The problem.
When you transcribe the listing, keep each line exact and drop the pictures.

Segment Start: Supplied data

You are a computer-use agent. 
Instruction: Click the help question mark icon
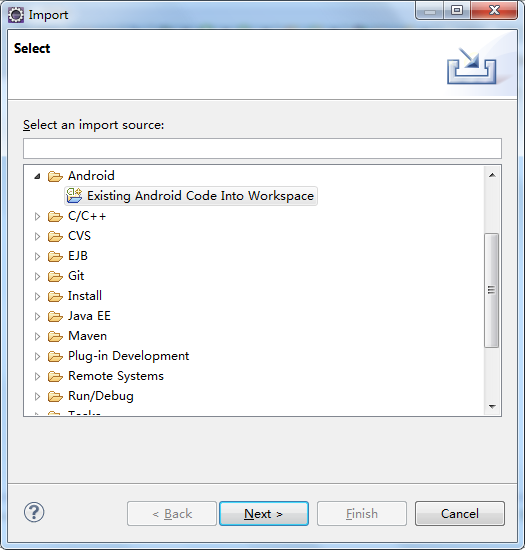34,512
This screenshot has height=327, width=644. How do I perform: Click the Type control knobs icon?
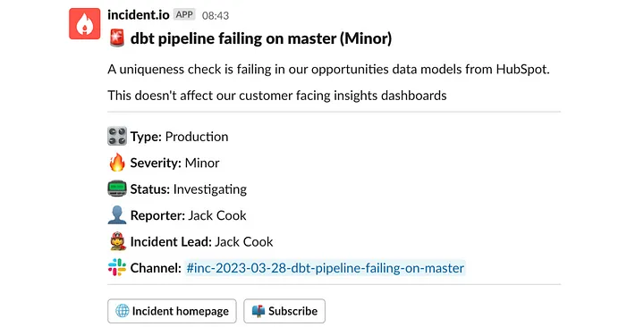[117, 136]
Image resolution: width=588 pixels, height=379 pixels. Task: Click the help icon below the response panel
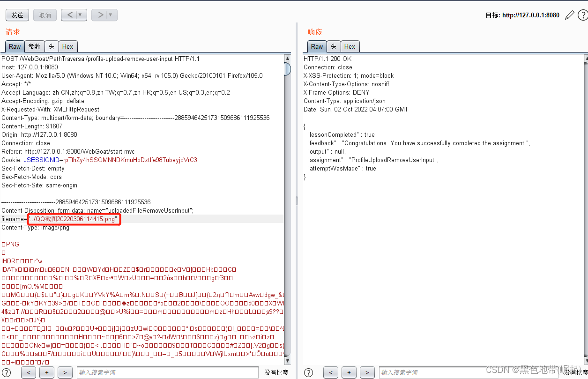pyautogui.click(x=308, y=372)
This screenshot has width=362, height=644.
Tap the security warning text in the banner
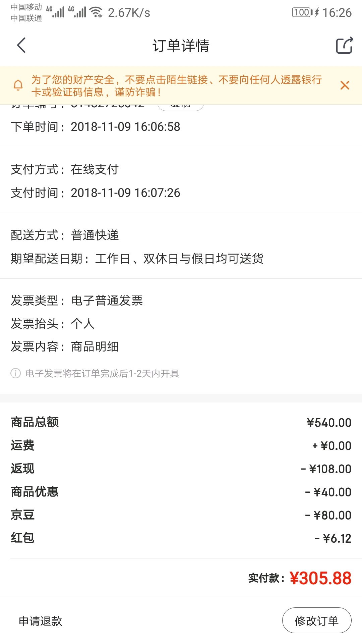click(x=177, y=86)
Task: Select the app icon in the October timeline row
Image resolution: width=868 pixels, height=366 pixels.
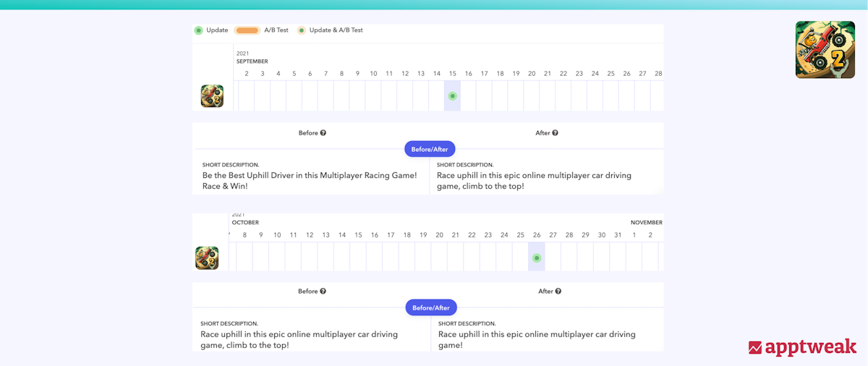Action: coord(207,258)
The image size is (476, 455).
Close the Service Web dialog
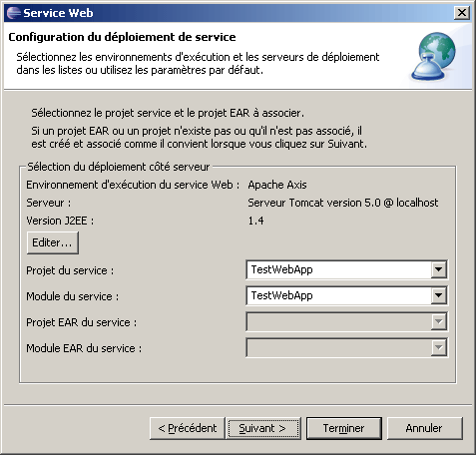coord(462,13)
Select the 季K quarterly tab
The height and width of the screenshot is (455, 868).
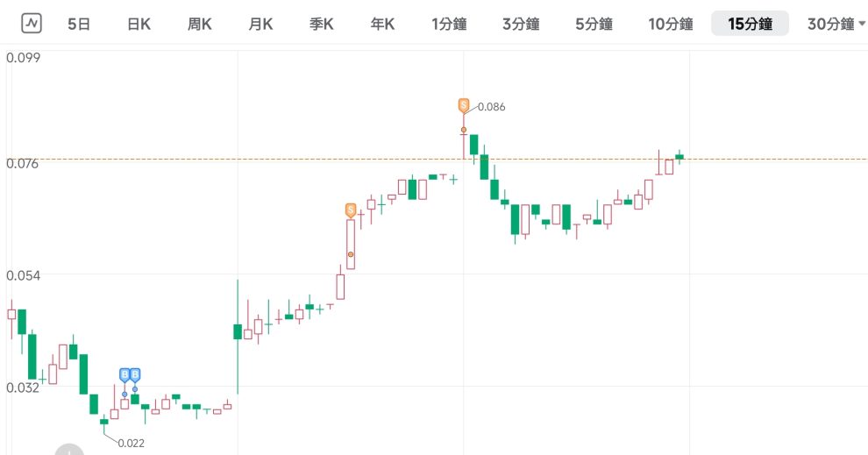(321, 24)
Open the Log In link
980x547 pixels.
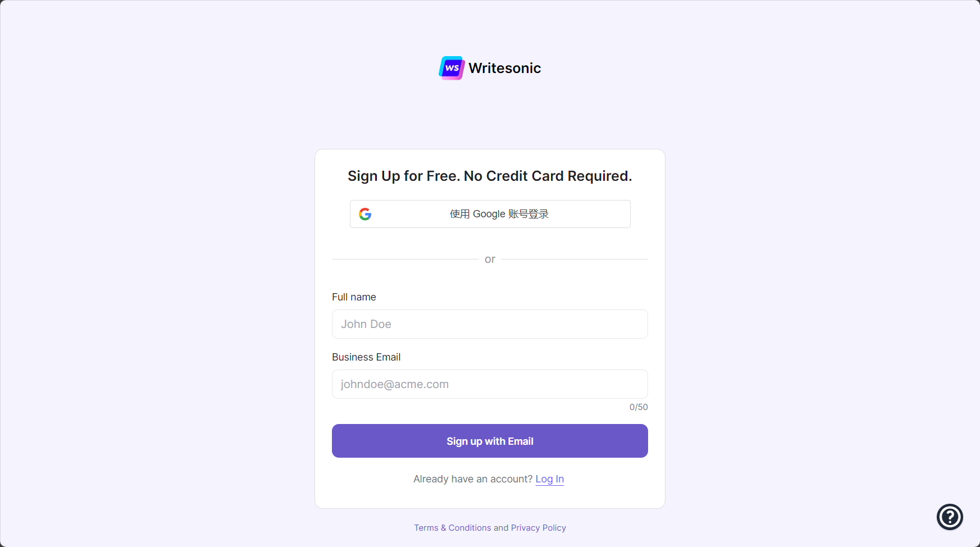tap(549, 479)
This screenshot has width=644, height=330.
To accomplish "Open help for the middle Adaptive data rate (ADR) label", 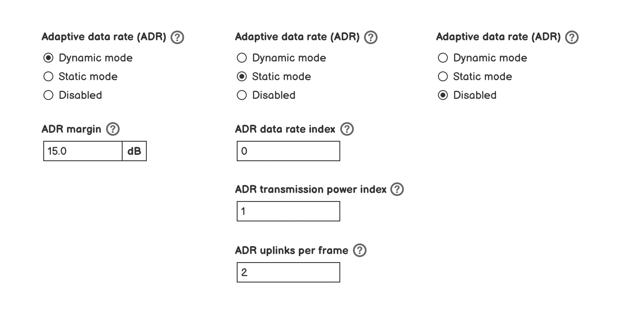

Segment End: Supplied data

Task result.
You are a computer-use agent. 
Instruction: Click the help question mark icon
34,512
This screenshot has height=327, width=644. How do I perform: Click the Type control knobs icon?
[117, 136]
Image resolution: width=588 pixels, height=379 pixels. Task: Click the help icon below the response panel
pyautogui.click(x=308, y=372)
This screenshot has width=362, height=644.
Tap the security warning text in the banner
click(x=177, y=86)
Task: Select the app icon in the October timeline row
Image resolution: width=868 pixels, height=366 pixels.
Action: coord(207,258)
The image size is (476, 455).
Close the Service Web dialog
coord(462,13)
Select the 季K quarterly tab
The height and width of the screenshot is (455, 868).
(321, 24)
Open the Log In link
980x547 pixels.
tap(549, 479)
This screenshot has width=644, height=330.
To accomplish "Open help for the middle Adaptive data rate (ADR) label", 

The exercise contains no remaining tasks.